Task to complete: Can you write out the lines below word for word, leaving out the pictures?

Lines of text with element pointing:
----

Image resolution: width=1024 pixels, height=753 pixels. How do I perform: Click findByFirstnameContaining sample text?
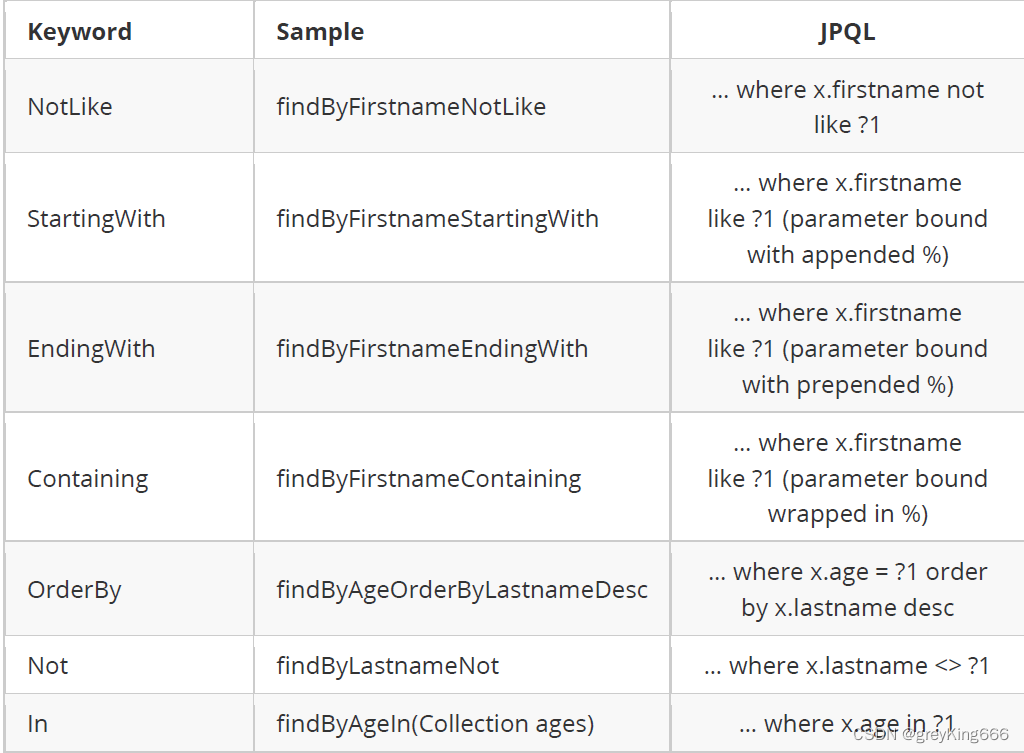click(x=428, y=479)
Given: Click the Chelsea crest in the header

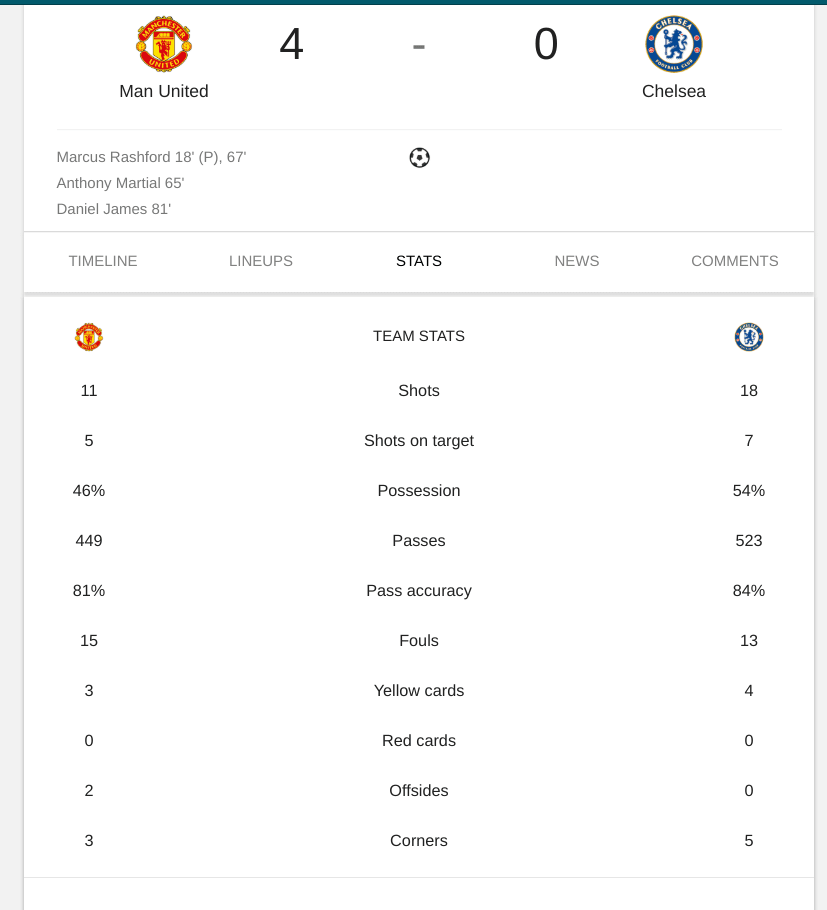Looking at the screenshot, I should [x=674, y=44].
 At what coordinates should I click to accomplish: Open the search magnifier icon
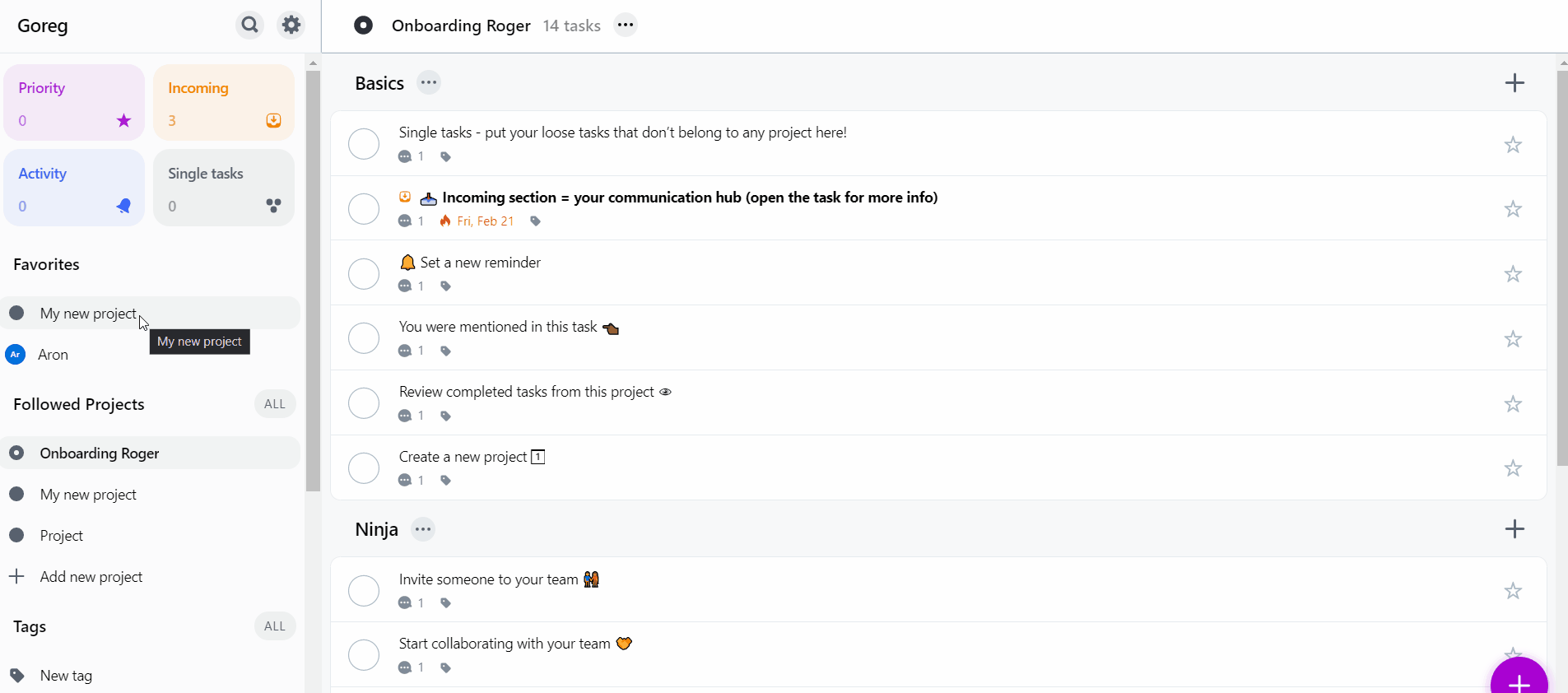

----

Expected answer:
Image resolution: width=1024 pixels, height=753 pixels. How do I perform: Click findByFirstnameContaining sample text?
click(x=428, y=479)
Given: Click the Chelsea crest in the header

Looking at the screenshot, I should [x=674, y=44].
 At what coordinates should I click to accomplish: Open the search magnifier icon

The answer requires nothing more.